Une lettre pour Jacques

Georges Sion,

Il ne passe pas de jour où je n’aie envie d’écrire à Jacques ou de lui téléphoner. Mais je le sais très occupé, englouti dans le courrier, ou acculé au répondeur. Jacques est donc le destinataire à la fois le plus naturel et le plus malaisé que je connaisse. En outre, je sens que même si ma lettre ou mon message arrivait, il me resterait mille choses encore à lui écrire ou à lui dire…

Ainsi, je pense à un spectacle sur lequel son avis m’intéresserait beaucoup. Ainsi encore, je découvre en français un écrivain viennois qu’il connaît naturellement déjà dans sa langue originale. Ou encore, je projette d’aller dans une ville qu’il connaît depuis longtemps et sur laquelle il m’informerait mieux que n’importe quel guide.

Et même que c’est vraiment beaucoup, je me dis aussitôt que tout cela n’est rien à côté de sa présence dans ma mémoire et dans ma gratitude. Depuis certain jour où un jeune théâtre tout neuf naissait dans le sous-sol d’une vieille maison et où Jacques était un des premiers à incarner un personnage d’Ionesco, je n’ai pas cessé de le voir au travail, ou de le voir passer d’un travail à l’autre. L’esprit frappeur devenait l’esprit moteur…

Journaliste, bien sûr, et je ne lui connais pas beaucoup d’égaux dans la profession.

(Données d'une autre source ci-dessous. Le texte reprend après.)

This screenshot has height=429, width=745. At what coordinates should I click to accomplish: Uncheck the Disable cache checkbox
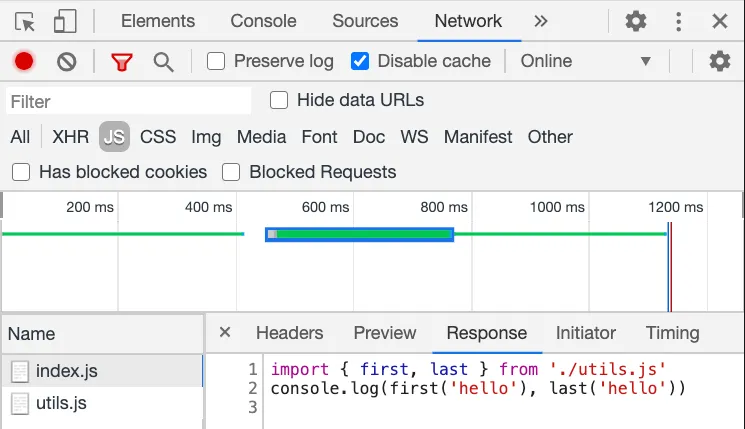click(360, 62)

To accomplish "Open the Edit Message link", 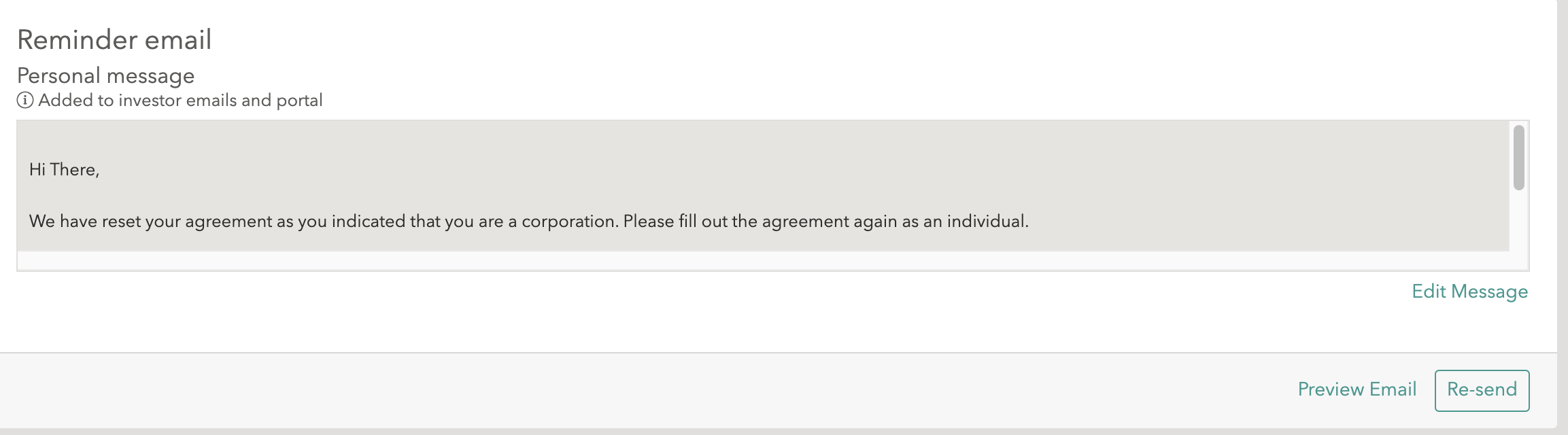I will click(1469, 292).
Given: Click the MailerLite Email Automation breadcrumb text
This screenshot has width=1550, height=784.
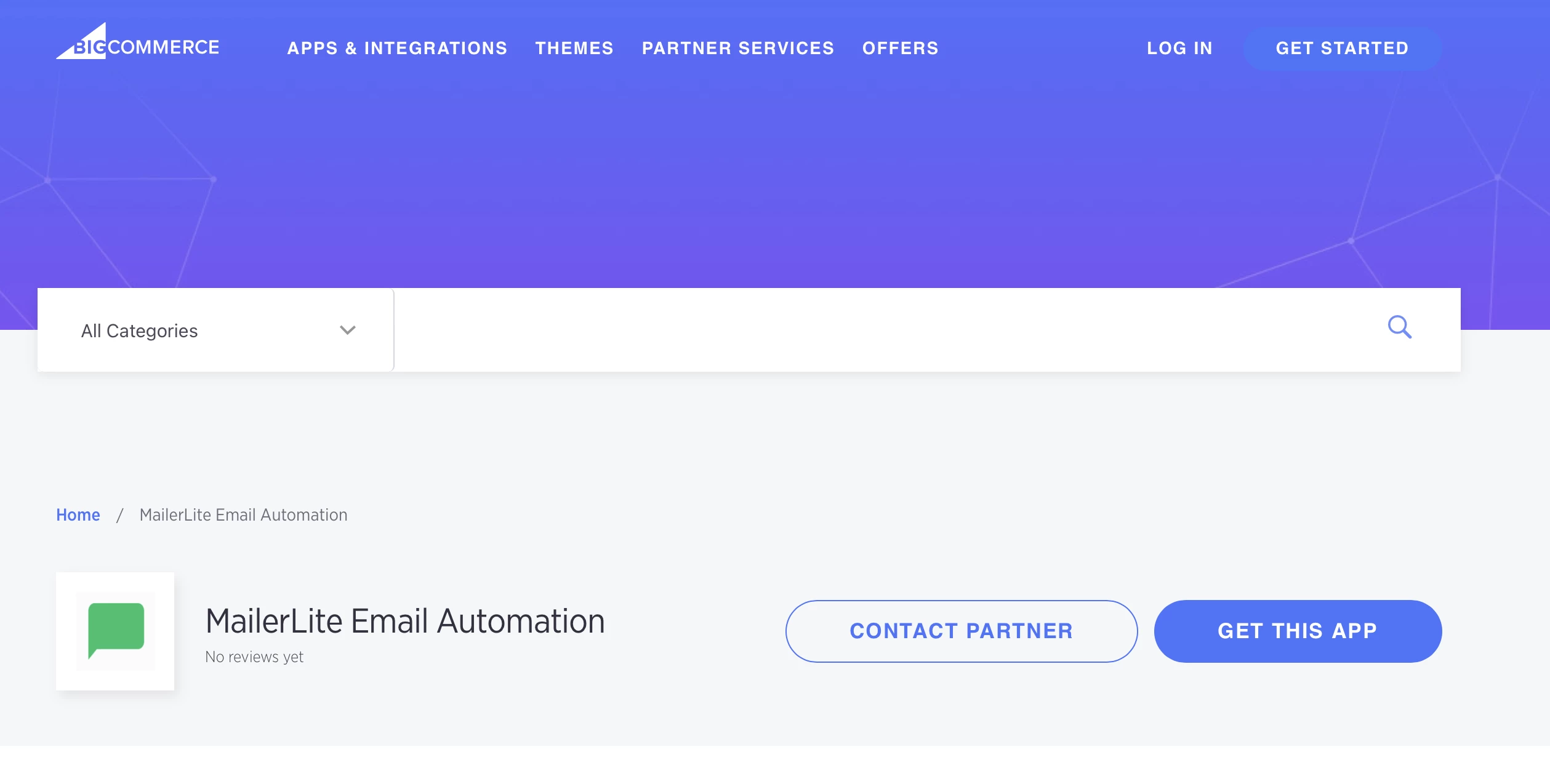Looking at the screenshot, I should [x=244, y=514].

Mais aussi professeur, conteur, romancier ou dramaturge – c’est-à-dire auteur de pièces ou même dramaturge dans le sens intellectuel à la mode aujourd’hui, c’est-à-dire analyste, commentateur ou destructeur des pièces d’autrui – ce qu’il pourrait faire aussi bien s’il aimait ce sport…

Pendant que je rassemble tout ceci, je repense avec la même insistance à tel congrès de l’Institut international du Théâtre – Moscou, New York ou Londres – où sa présence apportait toujours beaucoup, car il semblait à la fois comme chez lui et incroyablement attentif à tout ce qu’il découvrait. Ou aux rencontres de la Société des Auteurs et Compositeurs, dont il présidait le Comité belge avec autant de sagesse que de perspicacité. Président du Comité belge, il faisait d’office partie du Comité de Paris. J’en parlais avec Claude Brulé qui me disait : « Ah ! oui, nous y tenons. Il est un collègue charmant, mais surtout, quand il est là, le niveau général monte aussitôt ! »

Mais dans l’instant où toutes ces choses m’envahissent et voudraient envahir ce projet de lettre, se dressent en moi les images de notre journalisme partagé. Je revois ces jours, déjà lointains, où avec Jean Tordeur et Pierre Mertens, nous préparions les pages littéraires du Soir. Ces rencontres hebdomadaires pouvaient devenir une servitude, mais l’amitié faisait d’elles des heures heureuses.

Le critique, chez Jacques, est un modèle à la fois d’ouverture et de rigueur. Il aurait pu prendre pour lui ce mot de Cocteau sur ses lectures : « J’aime aimer ». Mais il ignore la complaisance, comme il ignore le douteux plaisir de démolir. Cela lui a valu des correspondants, voire des interlocuteurs extraordinaires. Umberto Eco, par exemple, ou George Steiner.

Et pourtant…

Pourtant, au moment où je me crois au bout d’une sorte d’inventaire, et comme essoufflé par son abondance, je sens que j’ai effleuré seulement une réalité plus riche encore, et plus profonde. Oui, Jacques ranime tout de suite mille choses en moi, mais il reste l’essentiel.

L’essentiel, ce ne sont pas ces qualités multiples ou ces dons pourtant inappréciables. L’essentiel, qui fait le bonheur des siens et qui le rend si cher à ceux qui le connaissent, c’est qu’il est lui-même. Jacques, notre ami.